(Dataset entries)
--------------------

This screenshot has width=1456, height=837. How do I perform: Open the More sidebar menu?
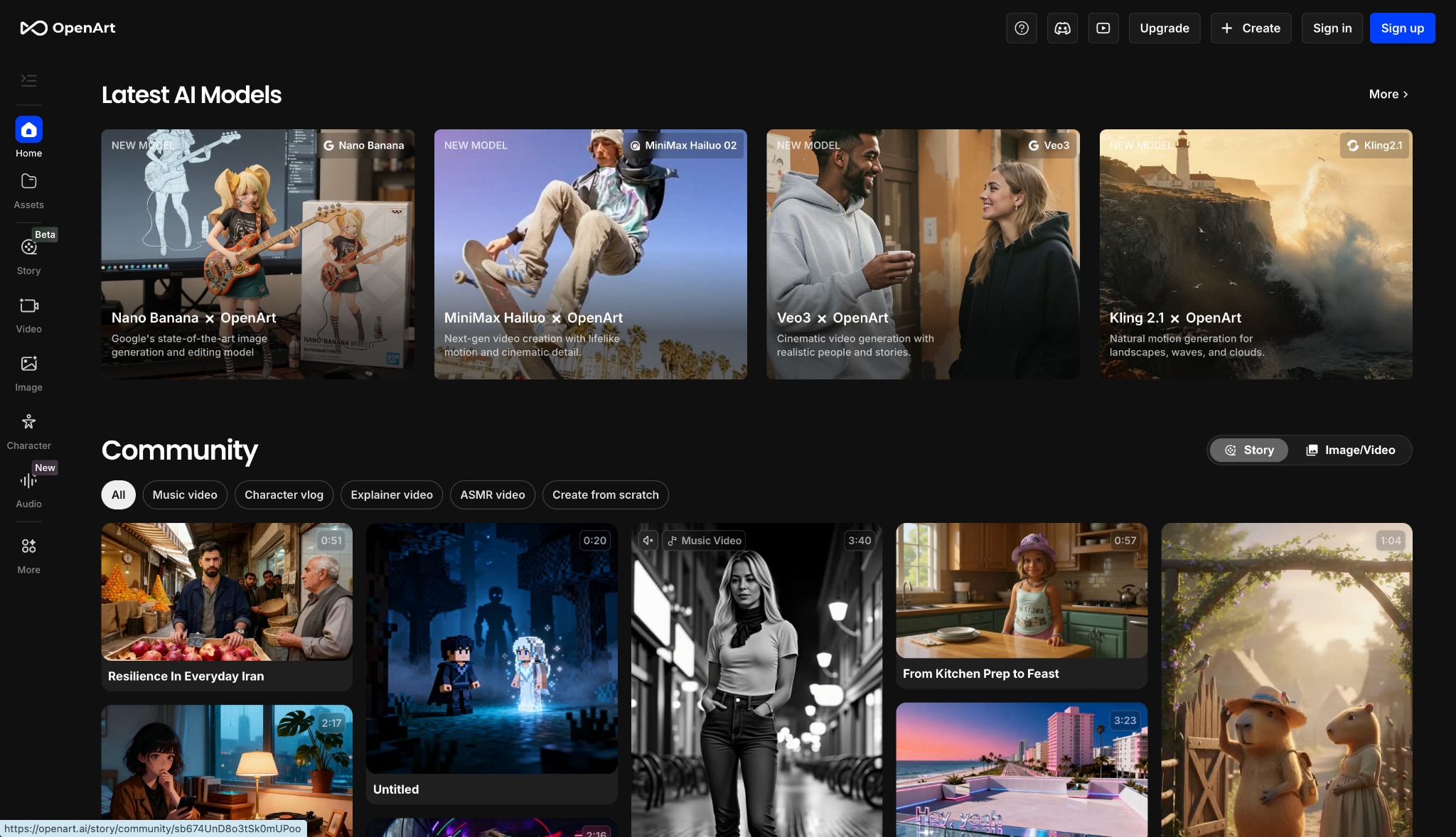tap(28, 554)
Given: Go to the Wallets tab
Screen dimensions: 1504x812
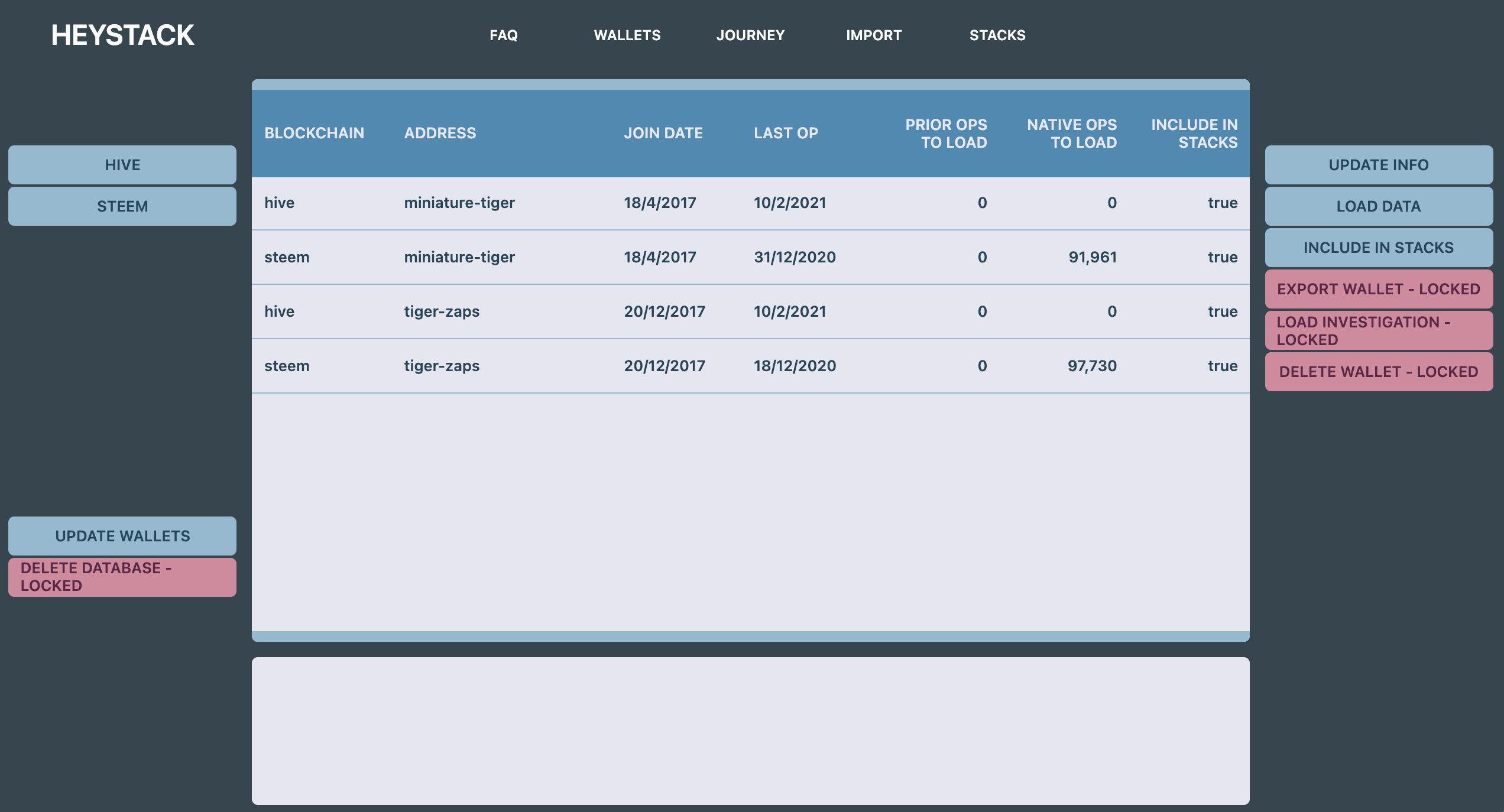Looking at the screenshot, I should 627,35.
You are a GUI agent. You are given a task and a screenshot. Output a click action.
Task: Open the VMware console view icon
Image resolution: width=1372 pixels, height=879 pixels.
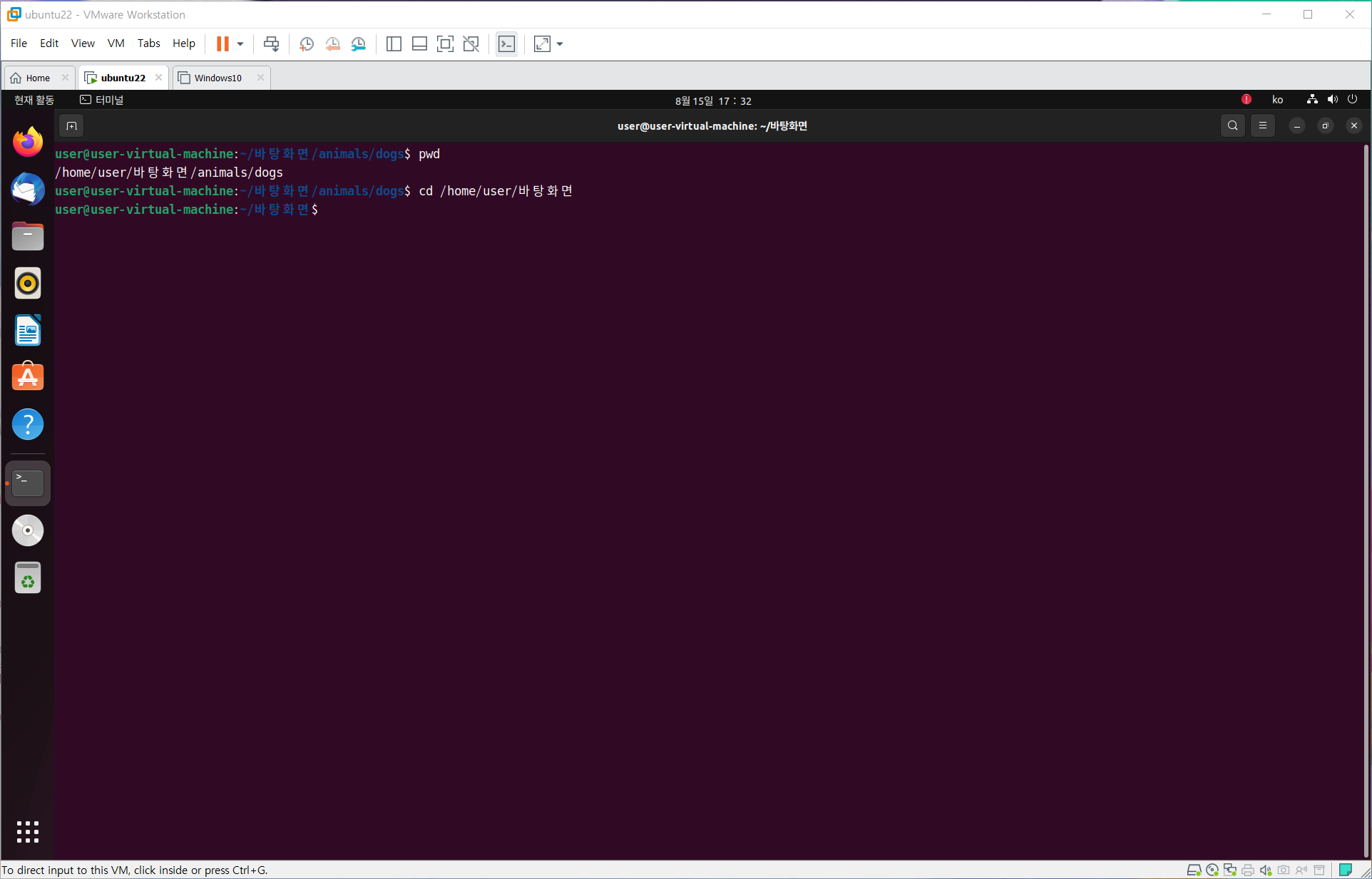pos(506,43)
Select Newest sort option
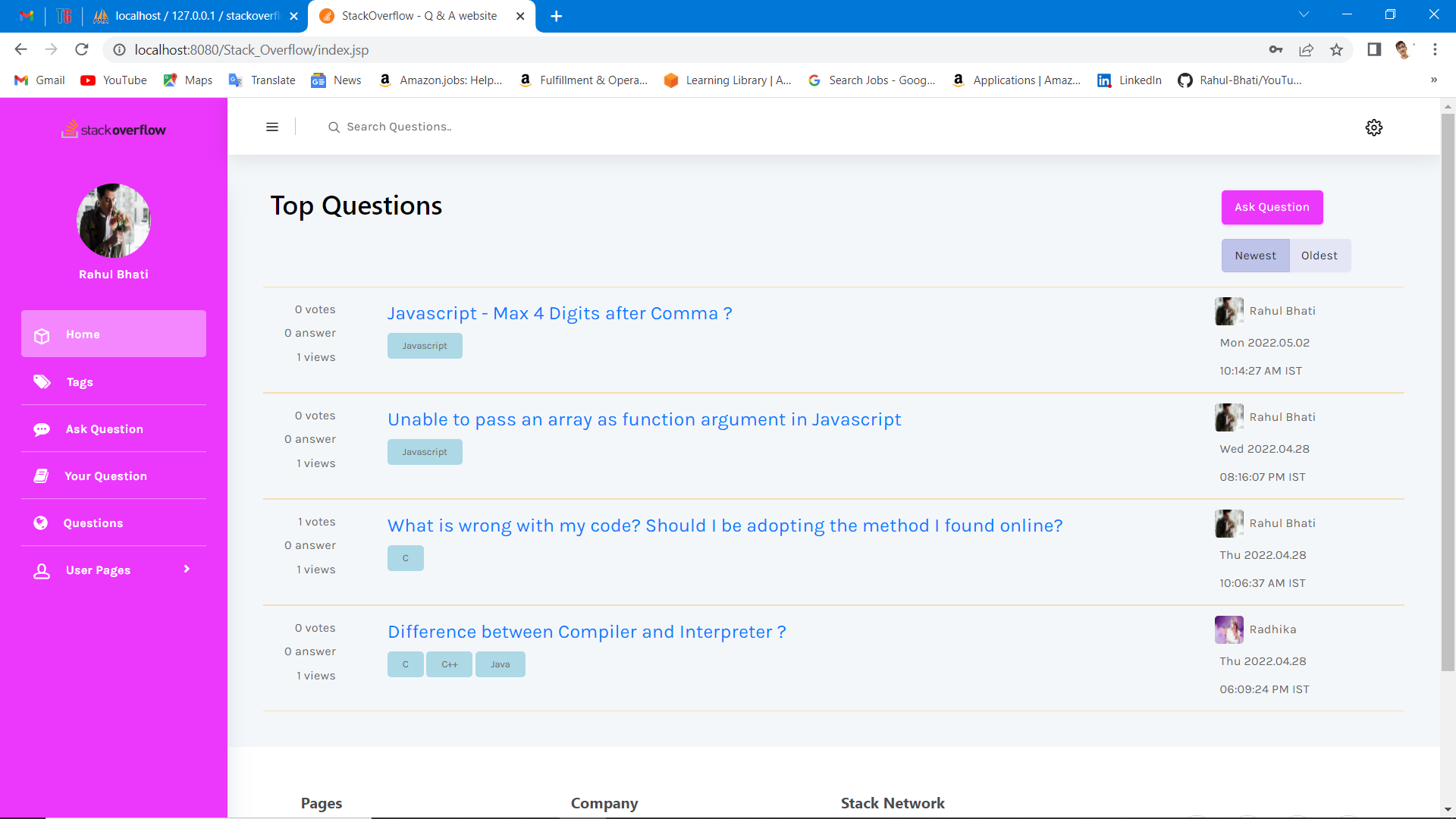The height and width of the screenshot is (819, 1456). point(1255,256)
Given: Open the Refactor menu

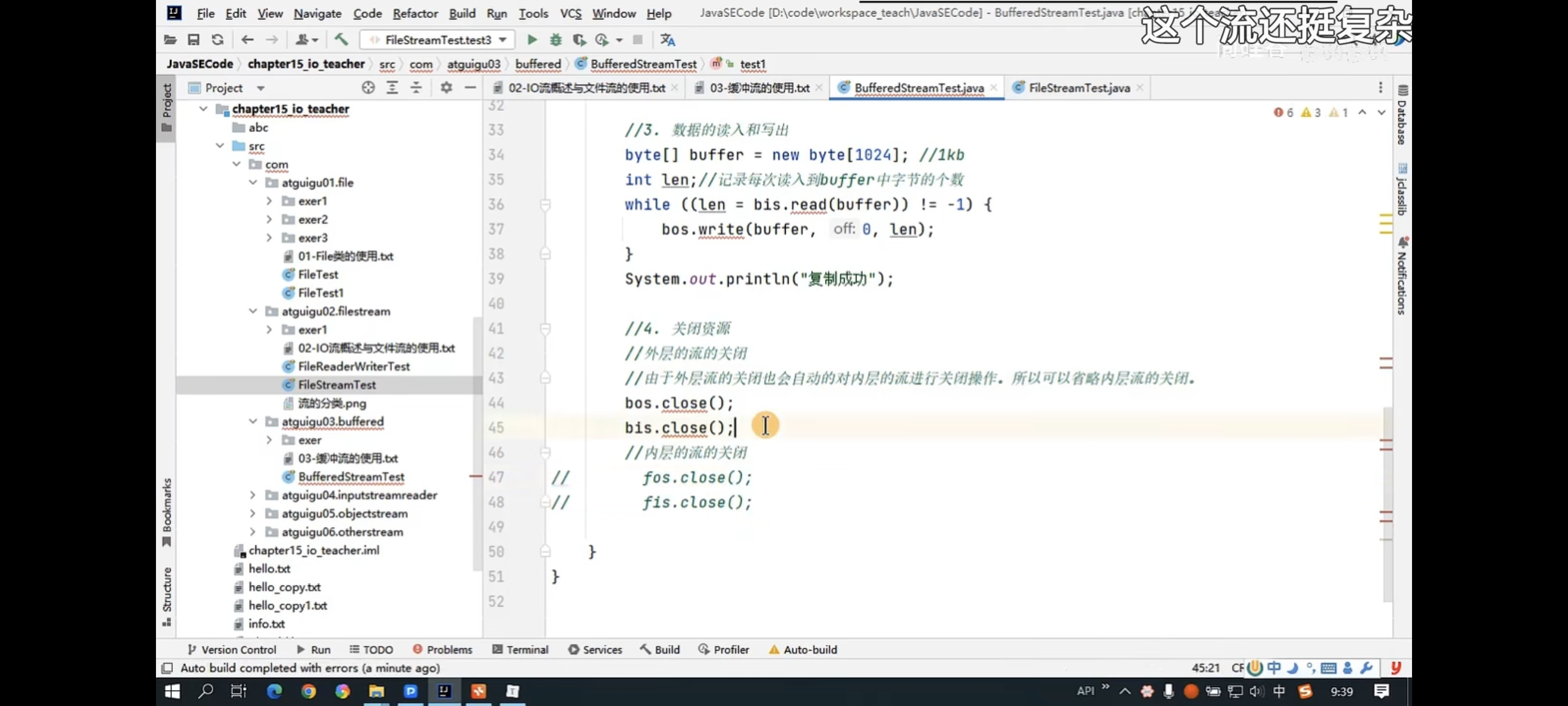Looking at the screenshot, I should coord(414,14).
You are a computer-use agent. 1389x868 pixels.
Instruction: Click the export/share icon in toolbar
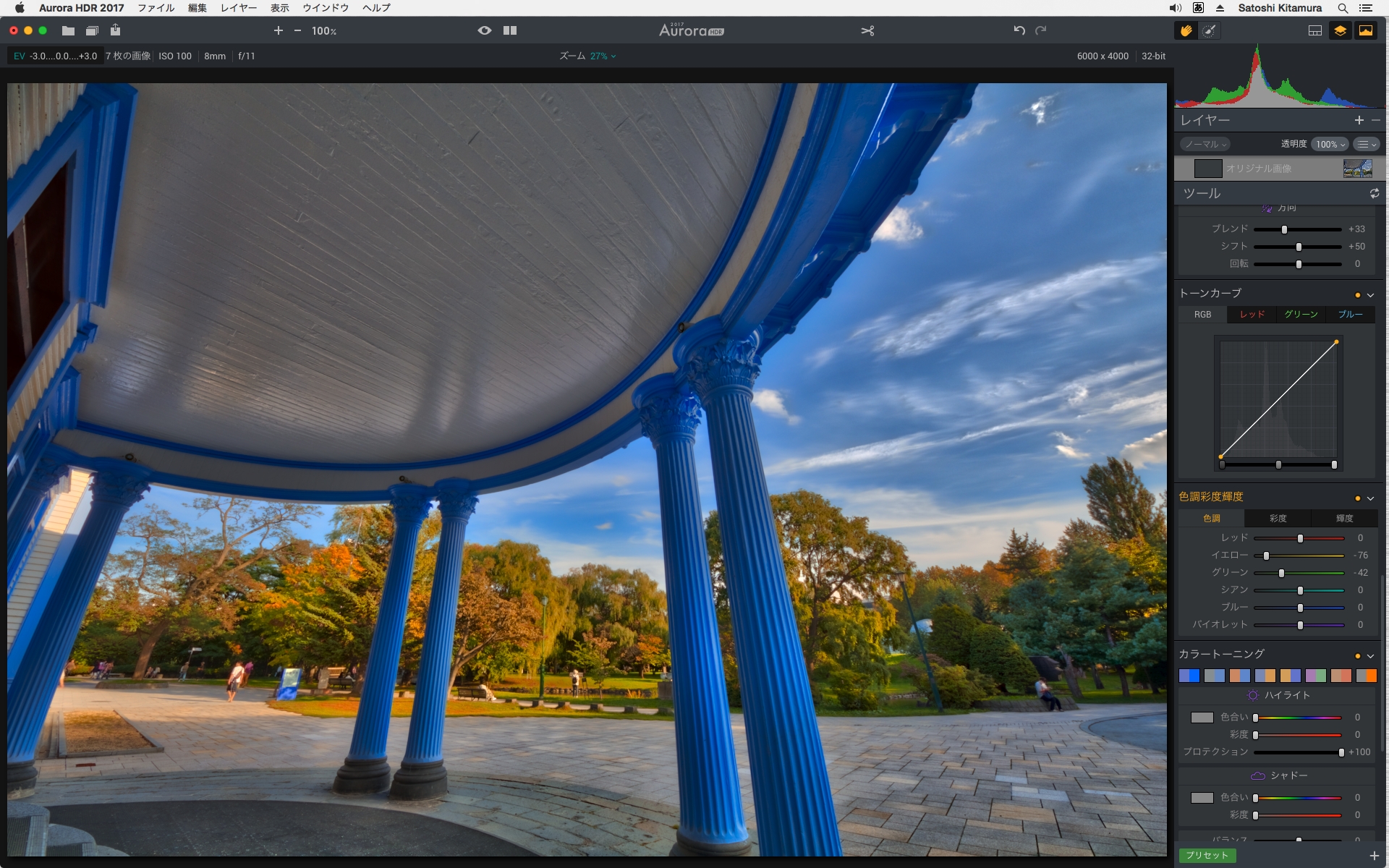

--------------------

◆ Instructions for the task
When you come to the line containing "Given: Open the Refactor menu" in the records above, repeat that line and all lines after it exactly, but not the pictures.

◆ Written response
Given: Open the Refactor menu

Looking at the screenshot, I should coord(414,14).
You are a computer-use agent. 1389x868 pixels.
Instruction: Click the export/share icon in toolbar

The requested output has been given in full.